Scientific classification
- Kingdom: Animalia
- Phylum: Chordata
- Class: Reptilia
- Order: Squamata
- Suborder: Serpentes
- Family: Colubridae
- Genus: Nerodia
- Species: N. floridana
- Binomial name: Nerodia floridana (Goff, 1936)
- Synonyms: Natrix cyclopion floridana Goff, 1936; Nerodia cyclopion floridana — Mehrtens, 1987; Nerodia floridana — Conant & Collins, 1991;

= Nerodia floridana =

- Genus: Nerodia
- Species: floridana
- Authority: (Goff, 1936)
- Conservation status: LC
- Synonyms: Natrix cyclopion floridana , Goff, 1936, Nerodia cyclopion floridana , — Mehrtens, 1987, Nerodia floridana , — Conant & Collins, 1991

Species of snake

Nerodia floridana, commonly known as the Florida green watersnake, or eastern green watersnake, is a harmless species of snake in the subfamily Natricinae of the family Colubridae. The species is native to the southeastern United States.

==Description==
N. floridana is the largest watersnake in North America. Fully grown it will typically reach 76–140 cm in total length (including tail), with the record-sized specimen having measured 188 cm in total length. Its coloration is solid grey or greenish-brownish with a white or yellow belly in adults, which darkens in color under the tail. Encircling the lower half of the eye is a row of scales, which is separate from the upper lip scales. Among all southeastern U.S. snakes, only the green water snake has this feature. Juveniles have typically, about 50 dark crossbars on the dorsum and on the sides, which fade gradually with age.

==Geographic distribution and habitat==
N. floridana is found in Alabama, Florida, Georgia, and South Carolina. In southern South Carolina it is commonly found in open, marshy wetland areas. It is rarely found in rivers or streams. It prefers choked vegetation and calm waters such as swamps and marshes. It is also generally found in lakes, ponds, ditches, and occasionally in brackish water.

==Behavior and ecology==
In southern Florida, N. floridana is active year round. Like other water snakes of the southeastern U.S., N. floridana hibernates during the winter in the northern, coldest parts of its range. In colder areas and months, the snake can be seen basking outdoors on sunny days. In southern Florida, it often travels overland on rainy days.

===Diet===
Little is known about the diet of N. floridana.
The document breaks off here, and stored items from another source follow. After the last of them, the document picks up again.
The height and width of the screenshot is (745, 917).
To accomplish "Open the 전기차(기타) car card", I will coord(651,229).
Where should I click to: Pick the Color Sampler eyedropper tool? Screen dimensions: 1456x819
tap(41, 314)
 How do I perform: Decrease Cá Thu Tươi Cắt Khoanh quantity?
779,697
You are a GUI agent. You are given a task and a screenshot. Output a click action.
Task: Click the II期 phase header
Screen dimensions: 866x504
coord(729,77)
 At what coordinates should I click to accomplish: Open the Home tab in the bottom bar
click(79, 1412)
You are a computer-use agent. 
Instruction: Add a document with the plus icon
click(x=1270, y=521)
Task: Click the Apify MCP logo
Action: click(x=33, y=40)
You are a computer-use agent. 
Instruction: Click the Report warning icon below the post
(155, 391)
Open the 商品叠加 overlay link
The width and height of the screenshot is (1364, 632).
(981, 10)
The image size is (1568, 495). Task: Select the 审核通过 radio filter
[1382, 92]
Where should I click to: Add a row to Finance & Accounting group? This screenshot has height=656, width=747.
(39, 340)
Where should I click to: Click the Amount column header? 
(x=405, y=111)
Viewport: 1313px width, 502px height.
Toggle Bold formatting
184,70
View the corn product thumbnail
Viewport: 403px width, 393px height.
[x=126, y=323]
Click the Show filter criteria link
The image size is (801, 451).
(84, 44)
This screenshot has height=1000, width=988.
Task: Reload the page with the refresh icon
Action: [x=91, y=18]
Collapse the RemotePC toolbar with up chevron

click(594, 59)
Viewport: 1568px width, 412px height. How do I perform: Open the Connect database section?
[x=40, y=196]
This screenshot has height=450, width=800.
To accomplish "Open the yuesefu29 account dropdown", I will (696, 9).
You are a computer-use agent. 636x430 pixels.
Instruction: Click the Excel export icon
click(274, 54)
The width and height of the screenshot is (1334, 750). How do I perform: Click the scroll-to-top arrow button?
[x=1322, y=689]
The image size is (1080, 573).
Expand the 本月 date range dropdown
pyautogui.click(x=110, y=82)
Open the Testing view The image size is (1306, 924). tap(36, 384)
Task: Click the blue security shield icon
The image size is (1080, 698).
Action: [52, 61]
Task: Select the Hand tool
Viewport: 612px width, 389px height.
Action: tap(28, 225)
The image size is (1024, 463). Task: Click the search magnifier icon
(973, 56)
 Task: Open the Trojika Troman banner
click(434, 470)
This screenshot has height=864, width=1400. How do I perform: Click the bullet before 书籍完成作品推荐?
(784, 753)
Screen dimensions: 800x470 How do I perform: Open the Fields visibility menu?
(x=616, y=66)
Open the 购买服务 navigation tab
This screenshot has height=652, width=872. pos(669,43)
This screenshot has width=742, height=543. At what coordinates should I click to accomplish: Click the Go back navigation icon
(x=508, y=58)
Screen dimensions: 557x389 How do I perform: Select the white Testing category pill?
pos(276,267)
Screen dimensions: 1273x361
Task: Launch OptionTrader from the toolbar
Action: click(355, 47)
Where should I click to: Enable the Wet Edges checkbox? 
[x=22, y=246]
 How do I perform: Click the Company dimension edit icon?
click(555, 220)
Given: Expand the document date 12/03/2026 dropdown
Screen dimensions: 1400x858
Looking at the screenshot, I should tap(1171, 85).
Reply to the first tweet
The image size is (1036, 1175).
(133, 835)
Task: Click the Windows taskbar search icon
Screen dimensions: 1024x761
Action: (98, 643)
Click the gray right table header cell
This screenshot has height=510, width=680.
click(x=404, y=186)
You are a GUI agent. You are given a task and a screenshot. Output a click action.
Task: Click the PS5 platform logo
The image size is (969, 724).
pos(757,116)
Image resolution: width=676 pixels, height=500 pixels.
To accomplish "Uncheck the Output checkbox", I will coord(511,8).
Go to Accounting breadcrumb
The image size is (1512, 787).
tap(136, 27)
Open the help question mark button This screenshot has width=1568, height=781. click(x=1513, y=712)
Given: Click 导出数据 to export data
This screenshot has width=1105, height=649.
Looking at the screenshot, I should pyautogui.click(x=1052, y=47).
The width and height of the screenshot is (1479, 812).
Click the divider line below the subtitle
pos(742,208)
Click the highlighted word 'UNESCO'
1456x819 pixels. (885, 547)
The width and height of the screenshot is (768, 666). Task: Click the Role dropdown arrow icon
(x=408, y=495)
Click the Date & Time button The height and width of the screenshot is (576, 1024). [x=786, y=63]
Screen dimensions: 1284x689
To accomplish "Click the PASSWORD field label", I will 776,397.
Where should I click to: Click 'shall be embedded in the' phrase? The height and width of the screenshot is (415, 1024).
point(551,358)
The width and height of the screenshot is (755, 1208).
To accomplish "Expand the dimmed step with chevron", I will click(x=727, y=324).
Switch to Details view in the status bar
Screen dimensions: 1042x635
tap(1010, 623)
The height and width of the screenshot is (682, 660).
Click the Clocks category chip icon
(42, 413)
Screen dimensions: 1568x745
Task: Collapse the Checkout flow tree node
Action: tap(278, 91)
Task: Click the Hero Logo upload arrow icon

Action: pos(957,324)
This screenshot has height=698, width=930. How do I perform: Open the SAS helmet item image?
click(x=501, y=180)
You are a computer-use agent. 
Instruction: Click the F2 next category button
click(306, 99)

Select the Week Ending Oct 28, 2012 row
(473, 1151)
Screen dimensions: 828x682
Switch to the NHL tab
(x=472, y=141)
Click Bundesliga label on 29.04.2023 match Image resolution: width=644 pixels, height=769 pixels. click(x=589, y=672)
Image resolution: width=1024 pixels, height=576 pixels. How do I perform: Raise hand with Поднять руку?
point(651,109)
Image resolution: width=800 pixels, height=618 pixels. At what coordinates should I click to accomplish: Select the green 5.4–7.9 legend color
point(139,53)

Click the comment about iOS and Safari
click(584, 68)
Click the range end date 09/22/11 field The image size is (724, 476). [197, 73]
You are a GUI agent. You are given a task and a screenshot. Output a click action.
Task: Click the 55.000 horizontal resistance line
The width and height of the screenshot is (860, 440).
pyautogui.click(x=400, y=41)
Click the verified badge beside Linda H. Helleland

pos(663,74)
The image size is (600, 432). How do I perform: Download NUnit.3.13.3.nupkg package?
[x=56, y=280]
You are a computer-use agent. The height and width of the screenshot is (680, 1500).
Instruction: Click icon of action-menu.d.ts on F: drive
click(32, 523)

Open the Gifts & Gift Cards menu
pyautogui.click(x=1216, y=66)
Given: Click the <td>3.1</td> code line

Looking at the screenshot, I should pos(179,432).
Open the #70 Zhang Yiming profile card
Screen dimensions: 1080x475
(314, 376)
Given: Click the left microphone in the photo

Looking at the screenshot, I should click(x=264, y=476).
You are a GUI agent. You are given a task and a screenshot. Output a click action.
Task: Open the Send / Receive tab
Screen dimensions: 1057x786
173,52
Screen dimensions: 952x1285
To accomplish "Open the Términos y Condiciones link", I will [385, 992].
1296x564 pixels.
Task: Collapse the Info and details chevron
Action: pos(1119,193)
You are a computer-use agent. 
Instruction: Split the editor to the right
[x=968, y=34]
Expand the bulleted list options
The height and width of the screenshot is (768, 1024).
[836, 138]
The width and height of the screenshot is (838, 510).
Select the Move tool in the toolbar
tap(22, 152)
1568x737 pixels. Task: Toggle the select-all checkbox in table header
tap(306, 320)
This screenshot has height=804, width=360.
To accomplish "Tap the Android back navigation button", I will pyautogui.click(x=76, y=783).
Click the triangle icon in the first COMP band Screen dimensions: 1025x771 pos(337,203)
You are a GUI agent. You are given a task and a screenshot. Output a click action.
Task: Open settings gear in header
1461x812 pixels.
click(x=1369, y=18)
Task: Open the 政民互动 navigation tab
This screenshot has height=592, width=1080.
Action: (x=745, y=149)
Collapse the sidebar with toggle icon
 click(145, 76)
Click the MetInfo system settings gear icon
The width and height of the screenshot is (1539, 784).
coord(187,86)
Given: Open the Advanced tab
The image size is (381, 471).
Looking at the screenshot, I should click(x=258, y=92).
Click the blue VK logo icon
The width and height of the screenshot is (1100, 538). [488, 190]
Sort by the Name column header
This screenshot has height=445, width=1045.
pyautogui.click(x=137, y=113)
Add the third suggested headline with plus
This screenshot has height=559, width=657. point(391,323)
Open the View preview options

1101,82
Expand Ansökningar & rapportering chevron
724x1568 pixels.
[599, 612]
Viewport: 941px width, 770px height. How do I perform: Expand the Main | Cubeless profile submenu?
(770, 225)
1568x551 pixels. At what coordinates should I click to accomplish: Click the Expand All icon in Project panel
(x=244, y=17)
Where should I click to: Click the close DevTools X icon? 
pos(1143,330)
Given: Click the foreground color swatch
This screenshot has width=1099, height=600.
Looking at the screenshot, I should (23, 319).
Most reports suggest that its diet consists primarily of fish, including sunfish, crappies, and small bass. It also preys upon frogs, especially pig frogs, tadpoles, and salamanders. Little is known about its methods for finding prey, but like other water snakes, N. floridana swallows its prey alive.

===Reproduction===
N. floridana bears live young by ovoviviparity similar to other North American water snakes. A few observations have been made of matings in late winter or early spring. Females generally have very large litters and give birth in the summer. The size of the litter ranges from 20 to 40, and the young are typically born from June to September. The record litter for the species was 132 babies, taken from a dead female.

==Threats==
Despite the huge litters of N. floridana, most juveniles never reach adulthood. Common predators in its wetland habitat include river otters, hawks, herons, egrets, ospreys, turtles, kingsnakes, alligators, and several species of predatory fish. When threatened, the Florida green watersnake's first impulse is to escape, and if captured, it will then resort to biting or releasing a strong musk from its scent glands.

==Conservation status==
The species N. floridana is abundant in many wetland areas, except for the northern areas of its range. Thousands of N. floridana die annually on Florida roads and highways near wetland habitats. In Georgia and South Carolina N. floridana is considered "state imperiled".